はるか恵那山の秀麗を仰ぐ高原の里、山岡町にくると、立ちのぼる山霧に中に、伊勢や伊豆の潮の香りがした。 里を少し離れると、昔ながらの清冽な大気と水と満天の星に包まれるのだが、集落に入ると、頬をなでる風の中に磯の香りが交じり,大洋の波の音までが聞こえてきそうな気になった。
それは、零下20℃近くまで下がる寒冷の季節になると、全国の浜からテングサが取り寄せられ、里の中央部に広がる田畑を利用してカンテン作りが行なわれるからである。
カンテン作りの製法は、江戸時代、真冬に外に放置したトコロテンが乾物になっていたところから発見されたのだが、山岡に入ってきたのは昭和の初め。寒冷で雪の少ない土地が製造に適していることで広まった。

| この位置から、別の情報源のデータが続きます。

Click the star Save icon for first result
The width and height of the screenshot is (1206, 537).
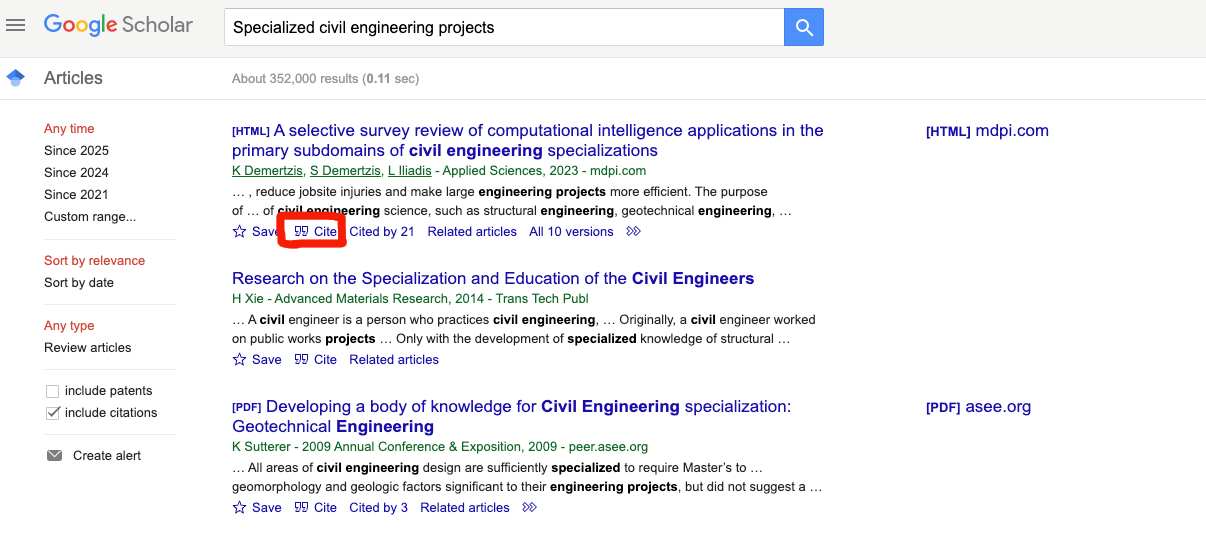(x=239, y=232)
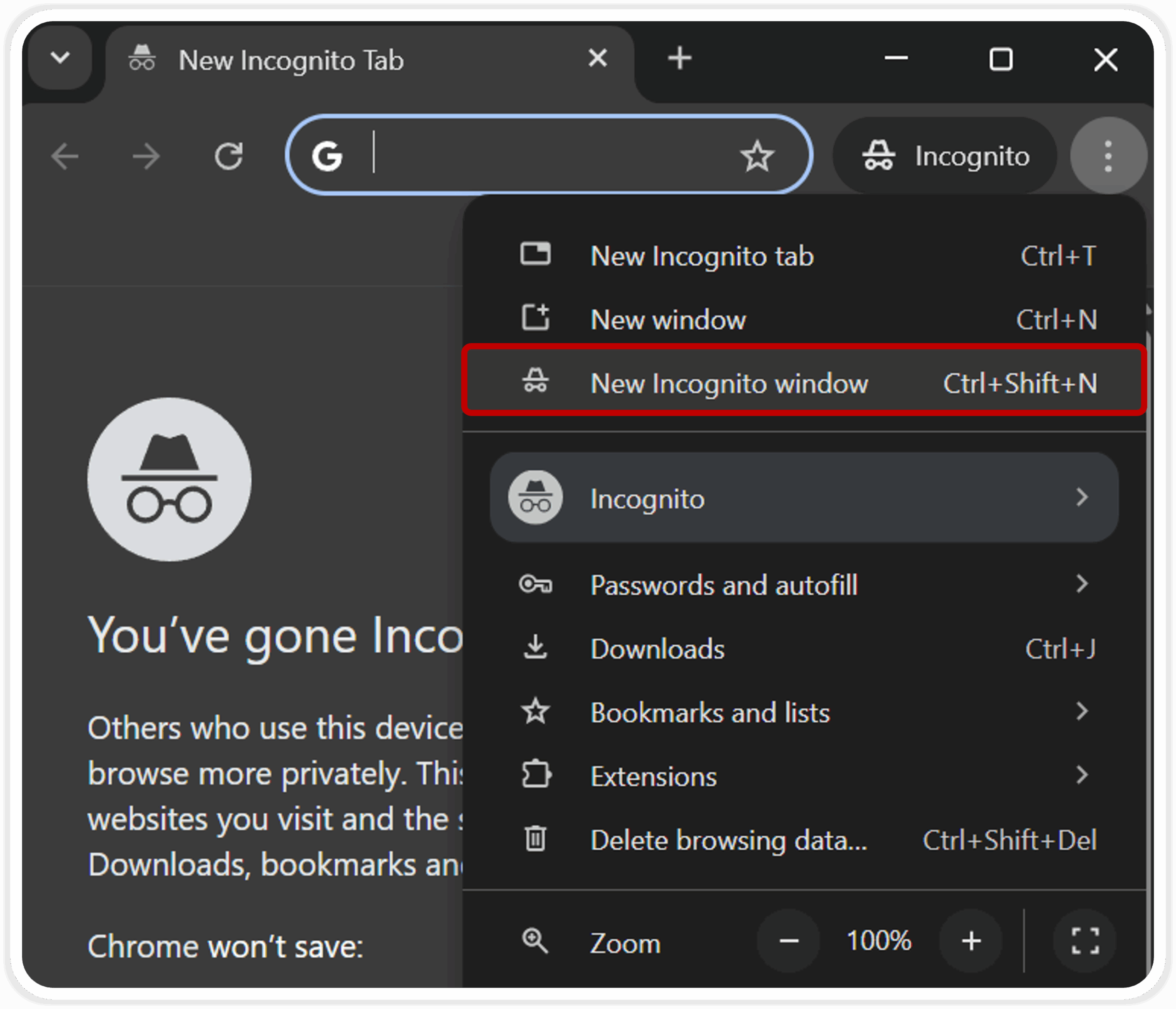The image size is (1176, 1009).
Task: Click the bookmark star in address bar
Action: click(x=757, y=156)
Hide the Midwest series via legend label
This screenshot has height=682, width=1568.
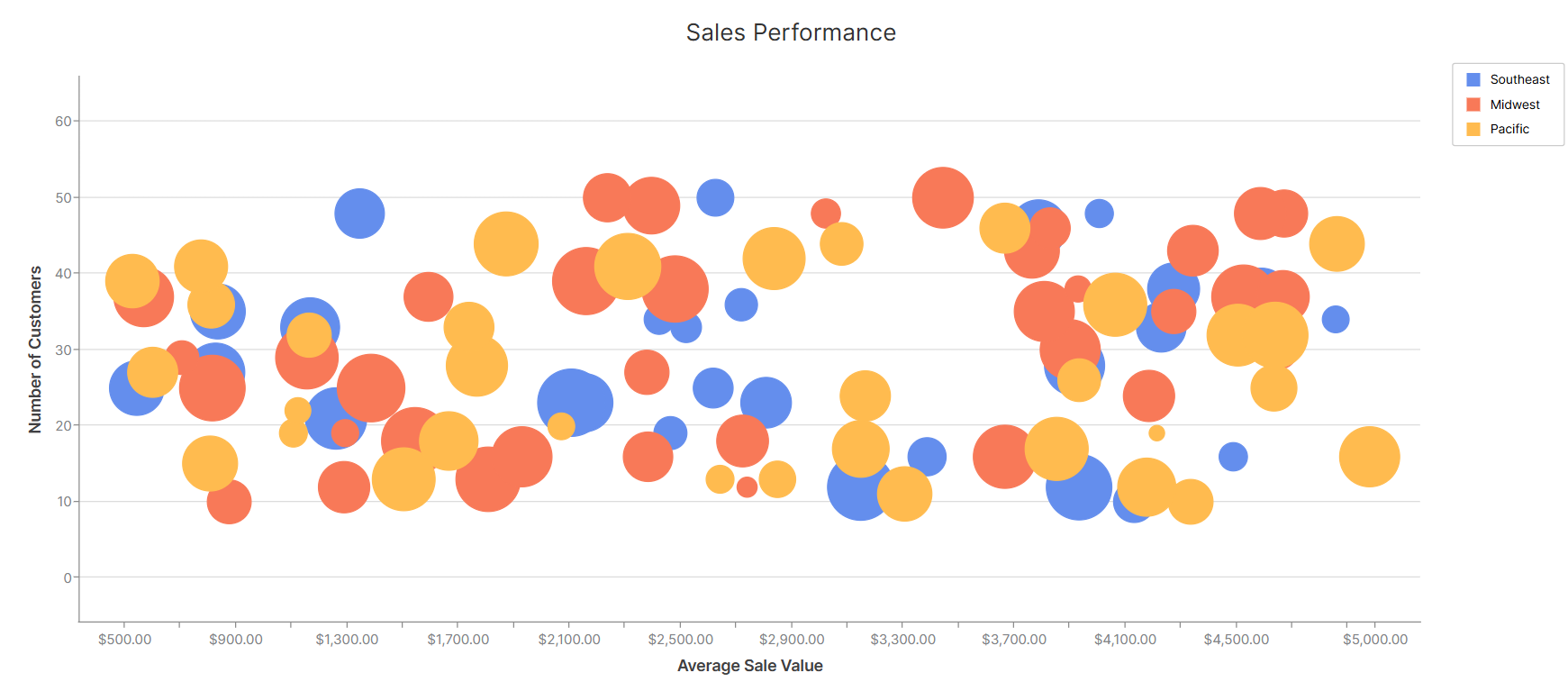point(1514,105)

洗われ、煮詰められ、ろ過され、すべての不純物をしぼりとって凝固したテングサの固まりが、凍みわたる寒の星の下の畑一面に並べられている光景を見ていると、厳粛な思いになってくる。海の底で、たえず洗われ、大事にはぐくまれてきた植物を、清冽な山の大気と星の光の下で、何度も凍結と乾燥を繰り返していくうちに、極限の純なものに高められていくのだ。
平安時代の山岡は、恵那郡全体に広がっていた藤原氏の荘園の遠山荘であった。鎌倉時代になると、頼朝の家人加藤景兼が地頭となり、隣の岩村に城を構えて遠山と称するようになった。
山岡の里には、石仏と伝説が多い。中でも若い女性の哀話が多いのは、山国ながら波瀾の歴史が多く、一方恵那山の姿のように、心優しい土地であったからであろう。
「比丘尼ケ池」「釜屋城の姫」「機子ケ池」「居守ケ池」「竜王様」と語り継がれてきた。
里には、農村歌舞伎、狂言、白山神社の獅子舞「下手向」、豊年を祈るおかめ踊りなど独特の芸能も多く残っている。